Things didn't work out exactly the way he hoped, but he isn't bitter. Instead, along with his brother David, Kenny is putting to use the tools he gained in college, working with the next generation of athletes. One of those ways is with the Iron Kids Football Camp, which was held Friday and Saturday at Dacula Park.
"We were both lucky to earn college scholarships to give us tools to succeed," Irons said. "We want to use those tools to give back to the community."
The brothers held a camp that had 30 sign up, but saw a few drop out due to the weather on Friday.
"Things happen, but we had a great group of kids we got to work with over the two days," Irons said.
The main thing the brothers taught the kids is that all sports can be fun, no matter your experience with it.
"We have a few kids out here who have never played football before," Irons said. "But they listened to what we were telling them to do and they began picking up things. They were having as much fun as the kids who have played the game before."
As part of the camp, Irons used time to talk to the kids about various topics, from doing the right thing in school to take responsibility for one's actions and getting out from in front of the television.
"There are so many things that can keep kids occupied today," Irons said. "From what's on the TV to the Xbox, there's a lot to distract kids.

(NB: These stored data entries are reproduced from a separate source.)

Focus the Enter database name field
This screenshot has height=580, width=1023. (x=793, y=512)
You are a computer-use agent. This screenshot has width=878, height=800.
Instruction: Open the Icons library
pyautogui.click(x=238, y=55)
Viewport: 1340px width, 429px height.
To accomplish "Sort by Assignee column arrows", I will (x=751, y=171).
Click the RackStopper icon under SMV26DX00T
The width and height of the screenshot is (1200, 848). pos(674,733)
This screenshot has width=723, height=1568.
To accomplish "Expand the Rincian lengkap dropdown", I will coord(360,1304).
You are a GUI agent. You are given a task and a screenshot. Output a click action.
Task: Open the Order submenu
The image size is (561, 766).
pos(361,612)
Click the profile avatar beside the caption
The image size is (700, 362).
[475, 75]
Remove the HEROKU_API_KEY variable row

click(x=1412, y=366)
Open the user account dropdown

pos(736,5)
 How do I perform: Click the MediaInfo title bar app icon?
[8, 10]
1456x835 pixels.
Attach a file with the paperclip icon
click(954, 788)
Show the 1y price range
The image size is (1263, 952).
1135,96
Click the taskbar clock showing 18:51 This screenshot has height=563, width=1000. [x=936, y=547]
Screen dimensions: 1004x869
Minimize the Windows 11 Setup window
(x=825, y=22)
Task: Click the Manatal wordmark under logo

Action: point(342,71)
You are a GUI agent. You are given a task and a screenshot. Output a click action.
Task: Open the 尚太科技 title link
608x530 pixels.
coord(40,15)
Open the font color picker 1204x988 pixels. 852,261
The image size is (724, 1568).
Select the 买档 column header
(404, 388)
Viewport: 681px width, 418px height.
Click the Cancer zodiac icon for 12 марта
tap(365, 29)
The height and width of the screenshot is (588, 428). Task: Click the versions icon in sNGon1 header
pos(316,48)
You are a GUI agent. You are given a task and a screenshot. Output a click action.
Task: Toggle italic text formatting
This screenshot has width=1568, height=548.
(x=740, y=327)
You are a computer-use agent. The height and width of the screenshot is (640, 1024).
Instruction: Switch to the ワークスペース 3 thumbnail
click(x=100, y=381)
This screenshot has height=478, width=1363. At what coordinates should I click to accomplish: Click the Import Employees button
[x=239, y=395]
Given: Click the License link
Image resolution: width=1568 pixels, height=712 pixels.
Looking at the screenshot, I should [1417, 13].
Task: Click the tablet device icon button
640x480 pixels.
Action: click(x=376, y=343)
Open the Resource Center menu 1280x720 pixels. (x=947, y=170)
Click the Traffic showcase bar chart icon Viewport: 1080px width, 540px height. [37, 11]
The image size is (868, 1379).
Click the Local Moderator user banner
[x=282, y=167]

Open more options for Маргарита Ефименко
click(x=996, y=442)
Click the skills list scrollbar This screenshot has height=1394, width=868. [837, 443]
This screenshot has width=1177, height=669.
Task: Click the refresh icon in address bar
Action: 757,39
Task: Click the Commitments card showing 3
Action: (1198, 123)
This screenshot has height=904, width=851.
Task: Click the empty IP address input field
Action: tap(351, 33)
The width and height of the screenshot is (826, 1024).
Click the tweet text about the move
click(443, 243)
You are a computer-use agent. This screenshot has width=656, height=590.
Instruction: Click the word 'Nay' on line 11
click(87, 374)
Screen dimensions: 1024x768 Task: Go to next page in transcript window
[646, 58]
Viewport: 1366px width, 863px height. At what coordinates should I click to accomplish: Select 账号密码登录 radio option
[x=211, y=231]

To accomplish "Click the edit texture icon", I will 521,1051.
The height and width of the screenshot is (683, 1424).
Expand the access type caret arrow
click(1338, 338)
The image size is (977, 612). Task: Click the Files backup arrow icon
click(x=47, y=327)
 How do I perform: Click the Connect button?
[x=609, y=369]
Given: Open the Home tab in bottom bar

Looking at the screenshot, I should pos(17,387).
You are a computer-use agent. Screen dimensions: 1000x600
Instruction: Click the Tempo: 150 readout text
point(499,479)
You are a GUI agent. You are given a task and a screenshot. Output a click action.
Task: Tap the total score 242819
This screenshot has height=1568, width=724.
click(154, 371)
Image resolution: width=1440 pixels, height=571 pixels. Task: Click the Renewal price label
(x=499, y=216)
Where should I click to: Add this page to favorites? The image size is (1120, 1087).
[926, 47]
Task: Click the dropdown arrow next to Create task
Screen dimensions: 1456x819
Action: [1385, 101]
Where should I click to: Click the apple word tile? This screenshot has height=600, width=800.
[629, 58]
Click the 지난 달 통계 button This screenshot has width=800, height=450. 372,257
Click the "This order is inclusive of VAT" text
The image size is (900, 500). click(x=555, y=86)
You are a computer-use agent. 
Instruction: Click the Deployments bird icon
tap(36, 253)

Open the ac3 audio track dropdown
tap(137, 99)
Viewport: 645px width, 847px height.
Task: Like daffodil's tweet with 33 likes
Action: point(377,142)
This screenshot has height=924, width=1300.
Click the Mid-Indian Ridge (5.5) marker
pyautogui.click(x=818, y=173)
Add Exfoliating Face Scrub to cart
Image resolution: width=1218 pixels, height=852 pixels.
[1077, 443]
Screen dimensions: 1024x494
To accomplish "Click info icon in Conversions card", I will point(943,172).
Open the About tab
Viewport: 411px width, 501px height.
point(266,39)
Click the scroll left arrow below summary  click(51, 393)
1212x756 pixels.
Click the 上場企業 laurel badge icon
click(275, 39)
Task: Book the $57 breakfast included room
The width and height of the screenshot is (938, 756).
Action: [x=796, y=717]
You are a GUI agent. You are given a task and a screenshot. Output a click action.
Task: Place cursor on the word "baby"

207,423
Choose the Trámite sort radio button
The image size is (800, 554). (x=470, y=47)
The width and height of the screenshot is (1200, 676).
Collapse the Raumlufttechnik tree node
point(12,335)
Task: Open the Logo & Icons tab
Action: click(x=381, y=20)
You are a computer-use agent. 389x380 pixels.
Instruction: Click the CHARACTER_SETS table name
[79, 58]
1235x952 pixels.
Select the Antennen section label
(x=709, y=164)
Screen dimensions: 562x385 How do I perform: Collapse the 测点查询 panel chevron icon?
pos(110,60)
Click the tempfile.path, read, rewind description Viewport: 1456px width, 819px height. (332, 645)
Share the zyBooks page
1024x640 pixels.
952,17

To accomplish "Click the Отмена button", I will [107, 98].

"When I was with the Bengals, I was a big proponent of the NFL's Play 60 campaign. It's something that is needed by our youth. The childhood obesity rate in our country is growing because kids aren't getting out from in front of the electronics."
Irons also stressed education to the kids, something he said he's thankful for.
"There's so many people that come out of college with debt," he said. "My brother and I were able to get our education for free by playing football. We used the sport to get us ready for life after it ended."
Their work is something the pair are passionate about as they prepare to get the Iron Kids Foundation up and running.
"We want to specifically target kids from the lower and middle classes, especially the ones from single-parent homes," Irons said. "We want to be able to show them that you don't need to have a lot of money to be successful in life. All it takes is hard work and a good attitude."